Report every line of the items that contains the string "height", copying each line in full. Case counts.

# START OF DATA RECORDS

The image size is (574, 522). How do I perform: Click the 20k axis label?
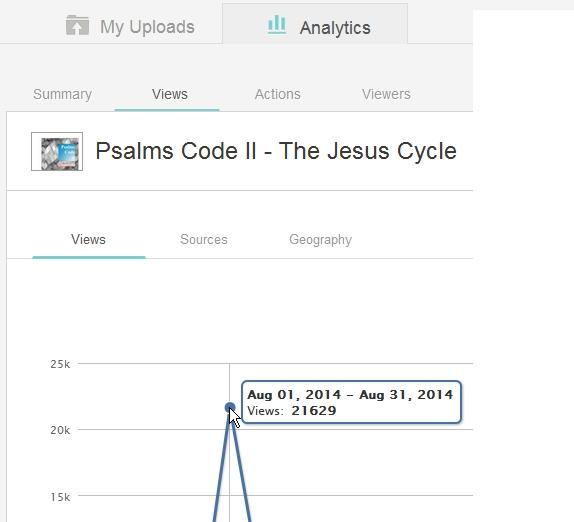tap(60, 430)
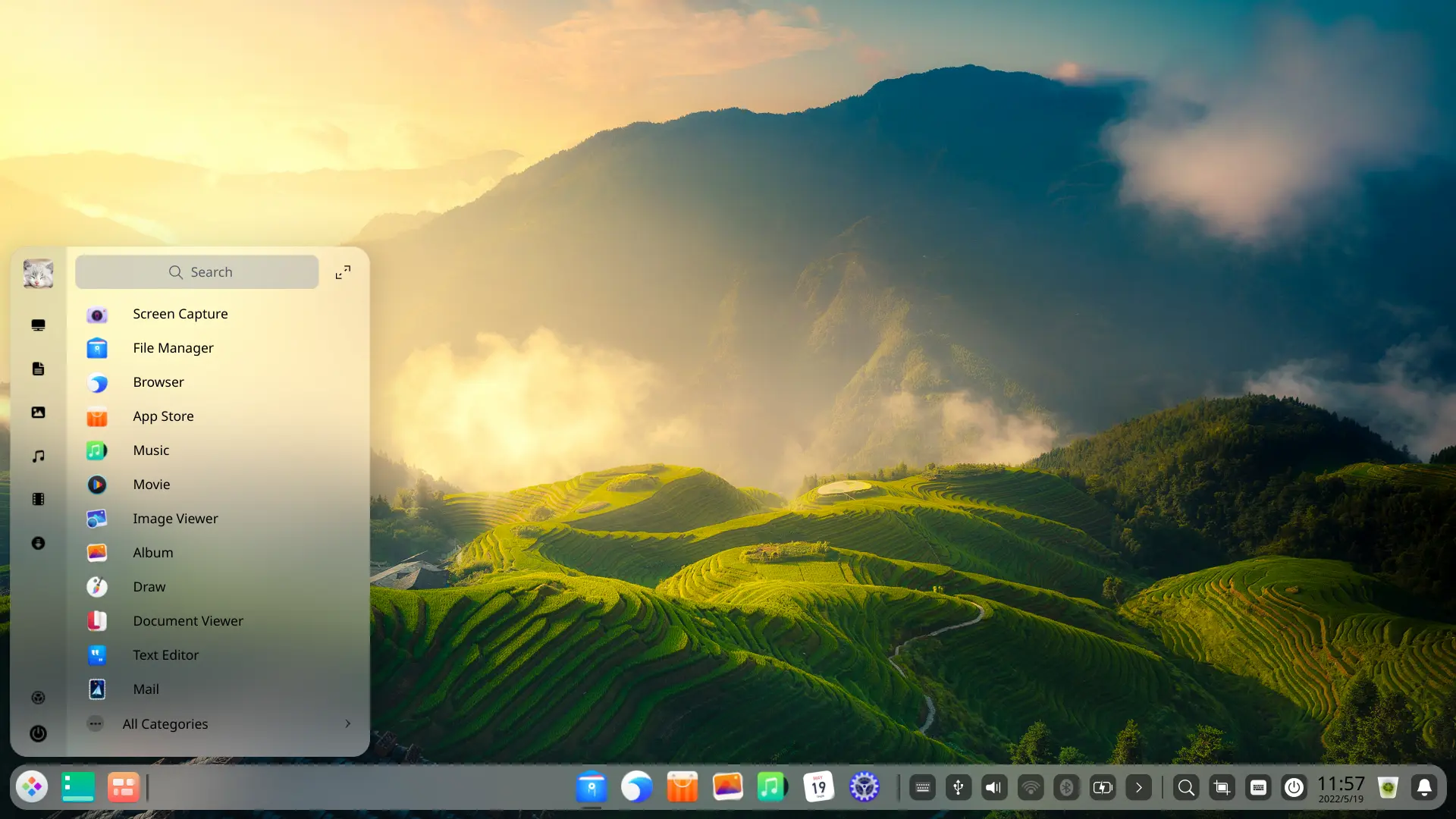Open the Trash in the dock
This screenshot has width=1456, height=819.
(x=1388, y=788)
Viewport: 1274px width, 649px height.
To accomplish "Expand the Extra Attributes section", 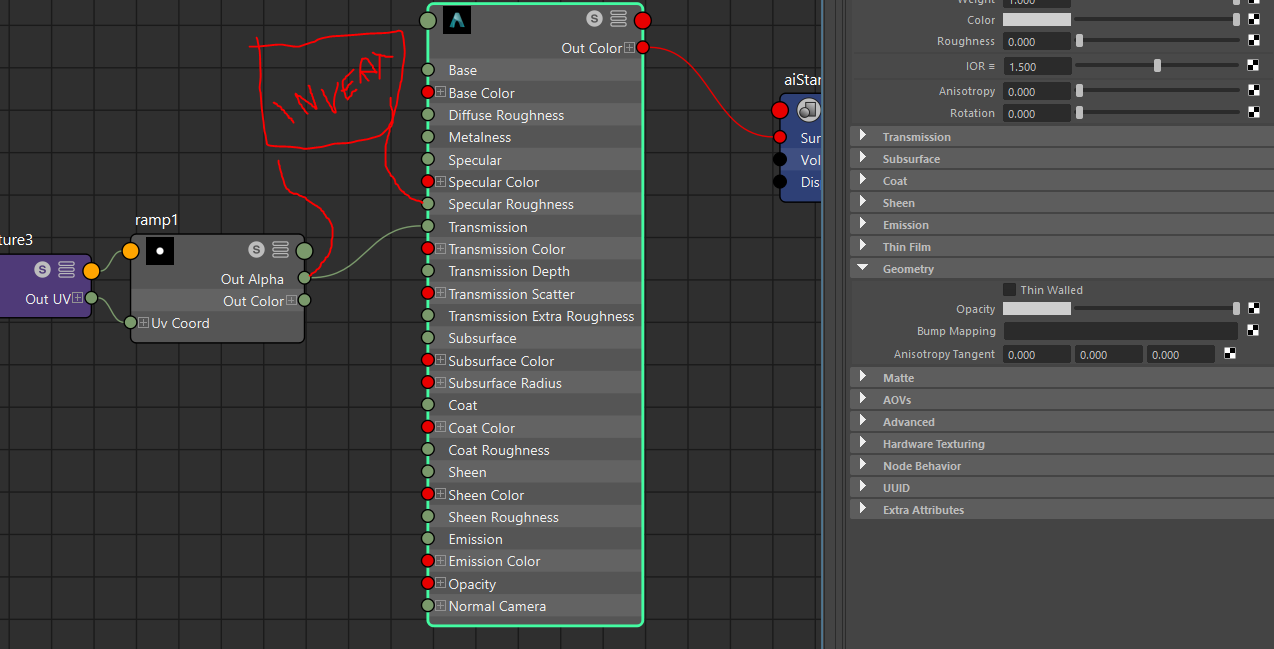I will [864, 510].
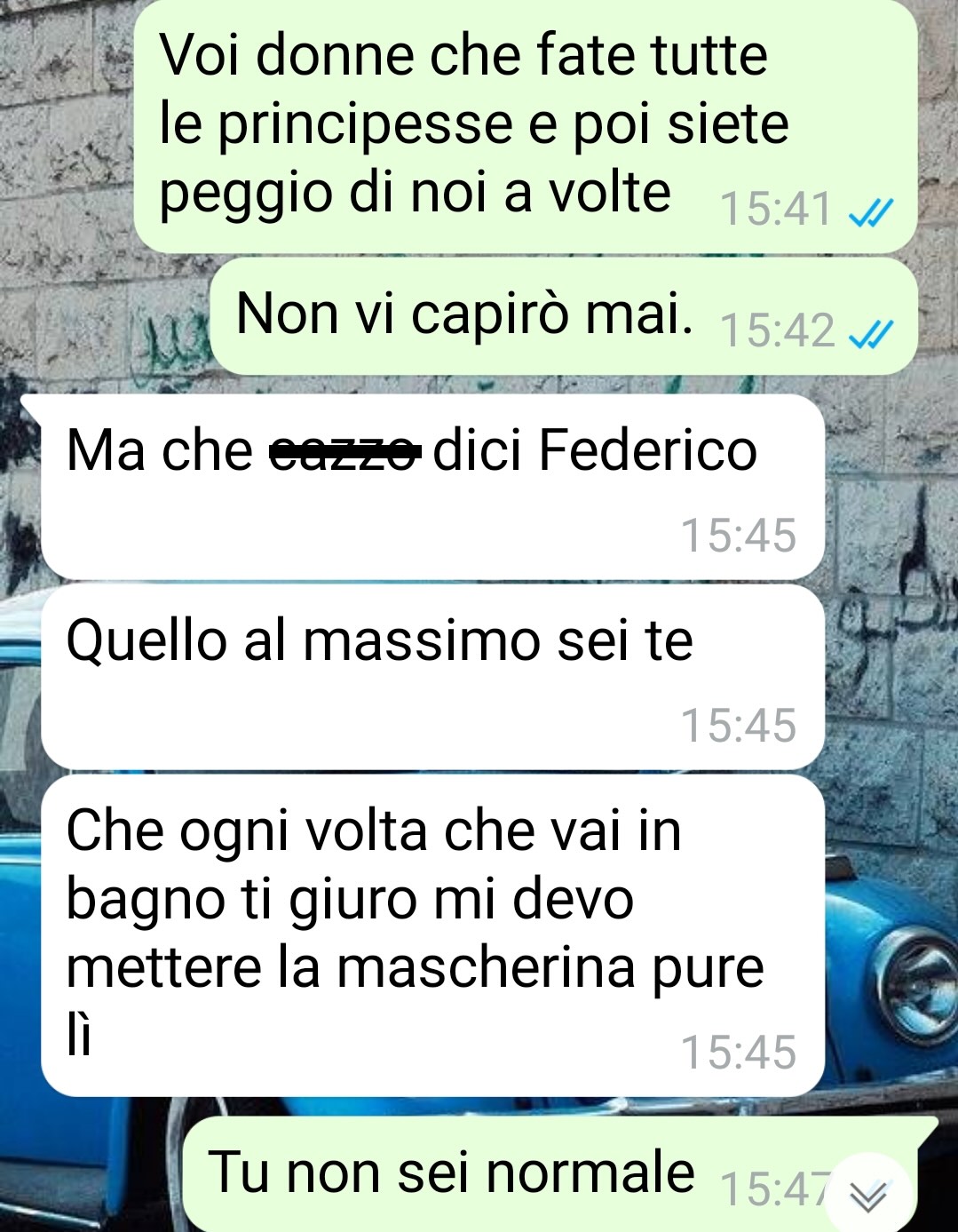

# END OF DATA RECORDS

REPLY
This screenshot has width=1456, height=819.
Viewport: 1274px width, 649px height.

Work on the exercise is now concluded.